Life In Post-Katrina New Orleans

[Longtime reader Candice took me up on my offer to give us a glance into post-Katrina New Orleans. It's a great read.]

I used to call these fragments posts.

So, life in New Orleans is all I can talk about anyway, so here goes.

Life here is bizarre, we all drink more than normal, and the bars are just about the only places that keep hours like they did before.

Devastation aside, it's had some interesting side effects.

The Times-Picayune does not suck anywhere near as much as it used to. They have someone who can do flash, putting together animations of when exactly everything flooded. They post video and news updates all day long, and collect it all up into print overnight.

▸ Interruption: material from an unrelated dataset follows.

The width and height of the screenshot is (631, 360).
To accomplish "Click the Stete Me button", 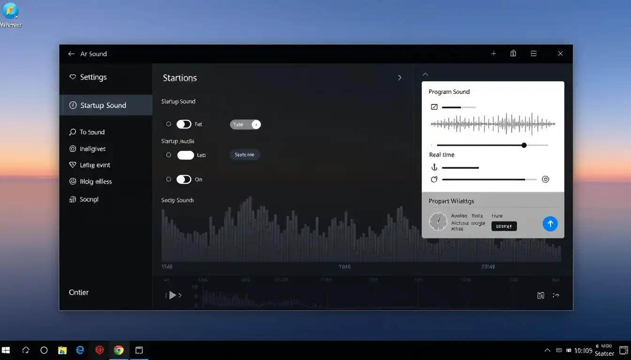I will coord(245,155).
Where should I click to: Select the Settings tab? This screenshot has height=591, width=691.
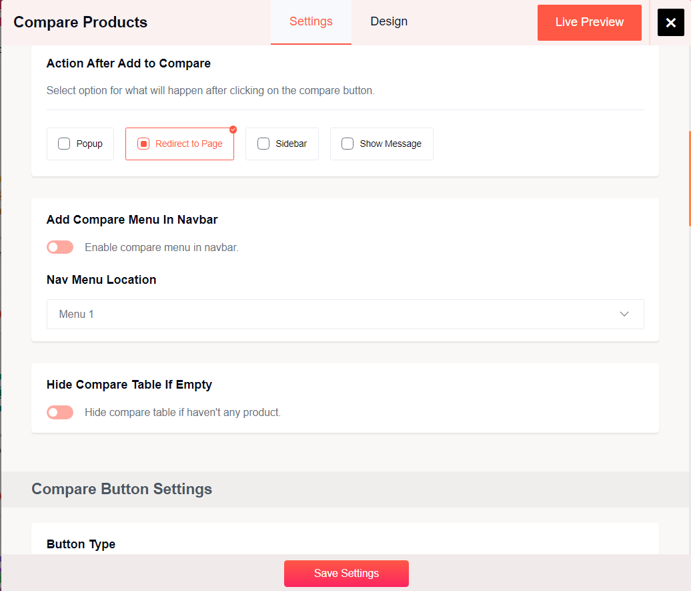click(x=311, y=21)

We have a city wireless network, which Earthlink is planning to extend, much to the dismay of BellSouth. Screw Bellsouth. Their inaction is causing most of the remaining city to go to cellphones for their daily activities, never to return. I was at UPS in N.O. East, picking up a package a couple of weeks back, and the counter staff was using them for official operations. And lastly…

Dear Tropical Storm Alberto,

Please go hit Florida. We aren't ready for you yet here. We barely have enough water pressure to fight our own fires, and we don't know if the pumps work yet, and we don't need to give anyone else an excuse to write us off.

love,

Candice

[read Candice's blog here]

Explore posts in the same categories: Bellsouth, blogging, candice, candice quates, Earthlink, Florida, Guest Post, Hurricane Katrina, New Orleans, Times-Picayune, Tropical Storm Alberto

17 Comments on “Life In Post-Katrina New Orleans”

  1. Robin Scotts Says:

    Nice post Candice. You guys are not forgotten. Char personally is seeing to that!

  2. VampireFeet Says:

    Nice to see you are drinking more Candice. Thank you for keping us informed. I have to go tune up my Farrari.🙂

  3. candice Says:

    Vamp, heh, I’m drinking less than I was in September and October! No time for bars lately – where I just moved I have several in walking distance which I have no time to patronize.

  4. Scrivs Says:

    Great entry except the please go hit Florida part. Nobody wants any natural disaster to come their way so why can’t we just pray that every storm dies in the Gulf or at least just hovers above Bush’s ranch in Texas.

  5. candice Says:

    Scrivs – that’s where the weather service says it is going – and in normal times, a tropical storm like this is really minor, it’s just rain. I just don’t think we could handle a 10 inch rain right now without serious problems, sadly.

  6. TerryC Says:

    I would like to know why you decided to stay in New Orleans? What’s the job situation? And how is the city different? Is it better? No offense, but the reputation of New Orleans sucks.

  7. Mark Says:

    You know Candice, I used to discount tropical storms too, that is before TS Allison pretty much brought the city of Houston to its knees in 2001.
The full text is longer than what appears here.